Thermal resistance of twist boundaries in silicon nanowires by nonequilibrium molecular dynamics
Bohrer, J.K. and Schröer, K. and Brendel, L. and Wolf, D.E.
Volume: 7 Pages:
The thermal boundary resistance (Kapitza resistance) of (001) twist boundaries in silicon is investigated by nonequilibrium molecular dynamics simulations. In order to enable continuous adjustment of the mismatch angle, a cylindrical geometry with fixed atomic positions at the boundaries is devised. The influence of the boundary conditions on the Kapitza resistance is removed by means of a finite size analysis. Due to the diamond structure of silicon, twist boundaries with mismatch angles ϕ and 90°−ϕ are not equivalent, whereas those with ±ϕ or with 90°±ϕ are.
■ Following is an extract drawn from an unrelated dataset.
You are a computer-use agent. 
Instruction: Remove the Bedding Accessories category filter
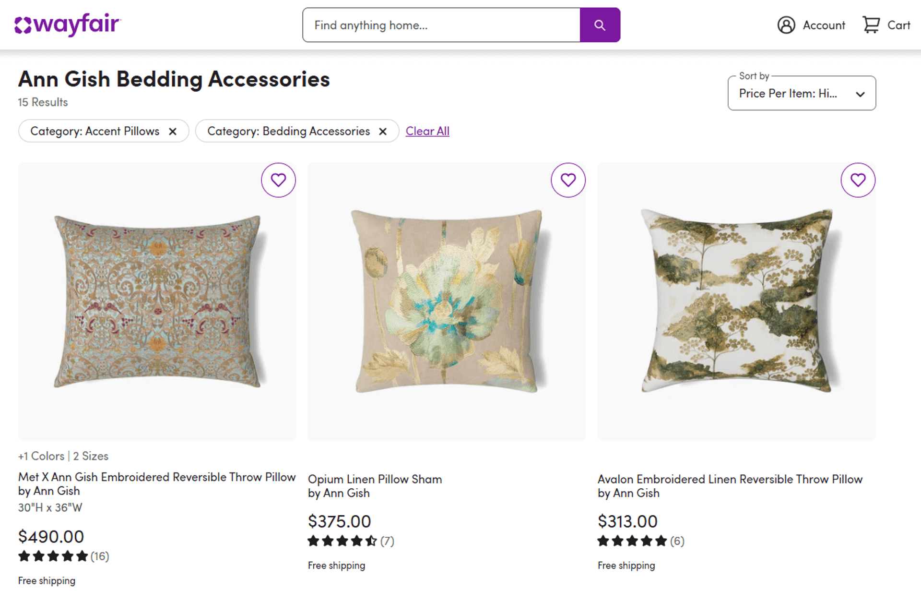click(x=383, y=132)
The Kapitza resistance increases with mismatch angle up to 45°, where it reaches a plateau around 1.56±0.05Km2/GW. Between 80° and the 90°Σ1 grain boundary it drops by about 30%. Surprisingly, lattice coincidence at other angles (Σ5,Σ13,Σ27,Σ25) has no noticable effect on the Kapitza resistance. However, there is a clear correlation between the Kapitza resistance and the width of a non-crystalline layer at the twist boundaries. © 2017 Author(s).